Should drug addicts be jailed or rehabilitated? Discuss both views and give your opinions.
Some people say that drug users should be punished by sending them to the jail, but some argue they are the victims and should be helped by treating them in rehabilitation board. While imprisoning them is taught to give quick solution as they are hindered from accessing illegal drugs, I believe that rehabilitation is highly acceptable as the truly case can be solved.
It is argued that people who are addicted to illegal drug should be under custody. This is due to when using narcotics they have already broken the stated rule and this policy also will give them deterrent effect to not involve the same crime. Taking a well-known Indonesian artist, Roy Marten as example, when undertaking his days in the jail, he was prevented to access any illegal drugs. However, I tend to believe that this policy will not overcome the truly problem as people who are addicted are more likely to re-involve to their previous activity after free from the indictment.
Aside from the aforementioned discussion, sending the drug users in rehabilitation process is considered to solve problem. Since what the addicts experience during rehabilitated activity will cure the patients from drug addiction. A current study conducted by several medical students in Illinois University found that 75% of people who involved in narcotics will be back in normal life after experiencing rehabilitation for particular time. By this, I argue this method is more preference due to the fact that the problem can be solved in root case and people who are addicted can be totally free from narcotics.
In conclusion, although jailing people who are addicted can break their inclination from using illegal drugs, I am more likely to believe rehabilitating the addicts is more accepted as the root problem can be dealt with. Where possible the government should prioritize this logical way in eradicating drug-using issue.
Well Done!! I think your writing is well organized and answered the thesis statement..
Keep it up!
and here it is the grammar missing the verb
Where is possible the government should prioritize ...
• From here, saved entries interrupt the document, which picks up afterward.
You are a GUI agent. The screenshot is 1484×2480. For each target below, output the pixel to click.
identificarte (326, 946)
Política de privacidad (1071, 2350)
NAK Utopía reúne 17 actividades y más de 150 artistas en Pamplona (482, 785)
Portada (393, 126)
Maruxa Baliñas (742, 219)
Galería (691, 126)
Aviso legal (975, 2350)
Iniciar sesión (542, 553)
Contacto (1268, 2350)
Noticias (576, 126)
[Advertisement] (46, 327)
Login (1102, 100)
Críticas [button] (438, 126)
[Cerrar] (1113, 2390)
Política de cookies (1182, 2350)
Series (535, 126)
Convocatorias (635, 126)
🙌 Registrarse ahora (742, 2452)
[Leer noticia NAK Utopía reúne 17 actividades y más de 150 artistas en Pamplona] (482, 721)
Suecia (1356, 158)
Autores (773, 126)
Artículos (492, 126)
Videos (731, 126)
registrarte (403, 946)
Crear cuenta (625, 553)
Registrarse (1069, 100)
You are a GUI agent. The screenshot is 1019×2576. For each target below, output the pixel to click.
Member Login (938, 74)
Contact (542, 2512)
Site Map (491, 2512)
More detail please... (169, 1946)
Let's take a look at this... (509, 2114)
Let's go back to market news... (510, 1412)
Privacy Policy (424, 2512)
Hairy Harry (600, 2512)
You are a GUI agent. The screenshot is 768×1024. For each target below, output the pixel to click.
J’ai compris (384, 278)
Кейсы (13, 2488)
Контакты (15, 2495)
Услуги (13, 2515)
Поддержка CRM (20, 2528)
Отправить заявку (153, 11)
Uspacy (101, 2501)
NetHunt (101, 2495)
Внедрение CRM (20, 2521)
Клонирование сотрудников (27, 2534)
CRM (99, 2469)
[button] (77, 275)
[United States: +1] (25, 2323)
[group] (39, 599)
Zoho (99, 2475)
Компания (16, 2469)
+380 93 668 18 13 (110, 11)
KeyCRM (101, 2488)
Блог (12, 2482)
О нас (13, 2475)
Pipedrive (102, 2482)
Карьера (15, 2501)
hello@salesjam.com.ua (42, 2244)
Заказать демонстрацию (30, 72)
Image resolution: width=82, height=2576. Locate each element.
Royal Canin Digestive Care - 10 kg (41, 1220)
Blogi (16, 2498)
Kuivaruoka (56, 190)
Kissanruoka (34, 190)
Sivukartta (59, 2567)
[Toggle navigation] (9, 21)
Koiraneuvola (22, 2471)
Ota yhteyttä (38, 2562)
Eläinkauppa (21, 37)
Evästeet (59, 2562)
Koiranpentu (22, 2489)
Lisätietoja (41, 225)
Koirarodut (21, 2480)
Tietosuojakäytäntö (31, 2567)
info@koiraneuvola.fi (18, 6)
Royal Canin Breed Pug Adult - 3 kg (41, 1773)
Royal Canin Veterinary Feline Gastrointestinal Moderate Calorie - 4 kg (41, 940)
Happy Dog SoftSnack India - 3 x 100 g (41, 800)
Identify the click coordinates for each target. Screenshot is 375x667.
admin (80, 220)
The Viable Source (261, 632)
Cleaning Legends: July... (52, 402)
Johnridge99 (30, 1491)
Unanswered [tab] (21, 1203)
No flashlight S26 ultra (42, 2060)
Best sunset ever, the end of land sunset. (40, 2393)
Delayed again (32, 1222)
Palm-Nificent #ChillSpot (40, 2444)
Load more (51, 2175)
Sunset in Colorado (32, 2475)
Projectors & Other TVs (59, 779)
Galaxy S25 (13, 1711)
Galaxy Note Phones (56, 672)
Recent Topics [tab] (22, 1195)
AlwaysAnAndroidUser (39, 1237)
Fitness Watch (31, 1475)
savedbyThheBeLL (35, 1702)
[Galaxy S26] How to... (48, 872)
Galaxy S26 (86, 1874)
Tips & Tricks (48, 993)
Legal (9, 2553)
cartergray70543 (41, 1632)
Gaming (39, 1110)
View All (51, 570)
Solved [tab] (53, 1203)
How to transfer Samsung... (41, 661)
actually i like your essay. the idea is good and the flow is easy to follow but let me give some suggestions to make it better.
in the first body, i think the example is not strong enough to support your main idea. you argue that by sending the addicts to the jail cannot solve the main problem since they may back to their previous habit as a drug addict. the example of roy marten is not really clear, you just said that he was sent to the jail so he could not access the narcotics again. it is better if you give the example by adding extra information that the addicts was back to use the drug after being imprisoned.
also, i saw several times that you used "due to" followed by subject + verb. "due to" is preposition so it should be followed by object of preposition (noun, noun phrase, gerund, etc). you can use because/since/as/for.